#### Supplied material

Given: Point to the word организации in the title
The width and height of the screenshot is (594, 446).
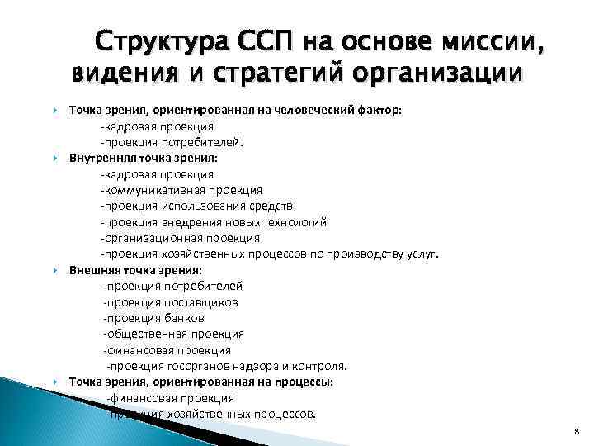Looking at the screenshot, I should [441, 74].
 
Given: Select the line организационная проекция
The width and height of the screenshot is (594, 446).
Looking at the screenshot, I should [167, 238].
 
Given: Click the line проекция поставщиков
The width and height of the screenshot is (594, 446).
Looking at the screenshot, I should [171, 302].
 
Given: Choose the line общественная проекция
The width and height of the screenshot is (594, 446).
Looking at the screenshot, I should [173, 334].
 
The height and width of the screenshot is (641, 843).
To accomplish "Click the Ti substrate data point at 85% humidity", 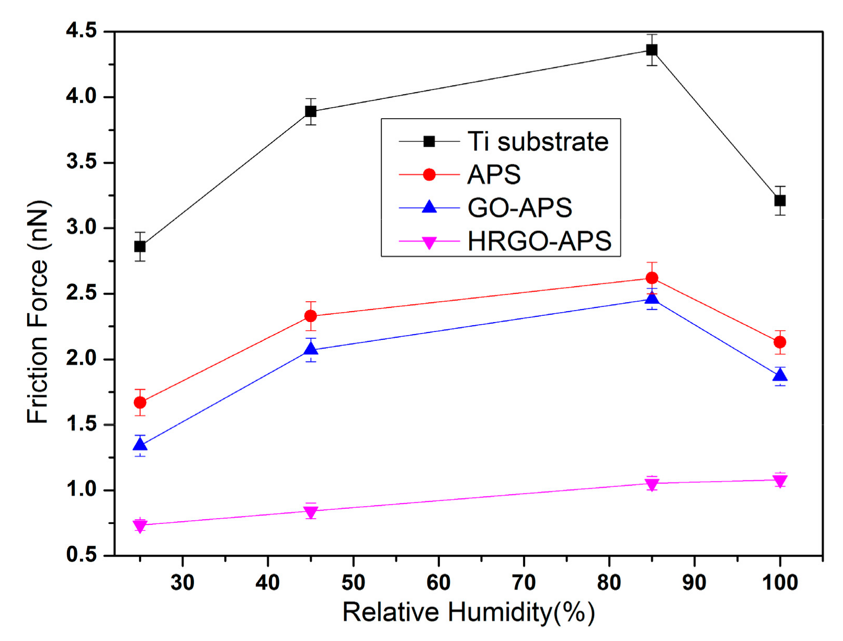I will coord(652,50).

########

Lay out the lines as a numbered list, starting at the first line and stopping after the line that contains "Given: Choose the line общественная проекция", with blank lines dropped. Leave the pictures out of the answer.

1. Given: Point to the word организации in the title
2. The width and height of the screenshot is (594, 446).
3. Looking at the screenshot, I should [441, 74].
4. Given: Select the line организационная проекция
5. The width and height of the screenshot is (594, 446).
6. Looking at the screenshot, I should [167, 238].
7. Given: Click the line проекция поставщиков
8. The width and height of the screenshot is (594, 446).
9. Looking at the screenshot, I should [171, 302].
10. Given: Choose the line общественная проекция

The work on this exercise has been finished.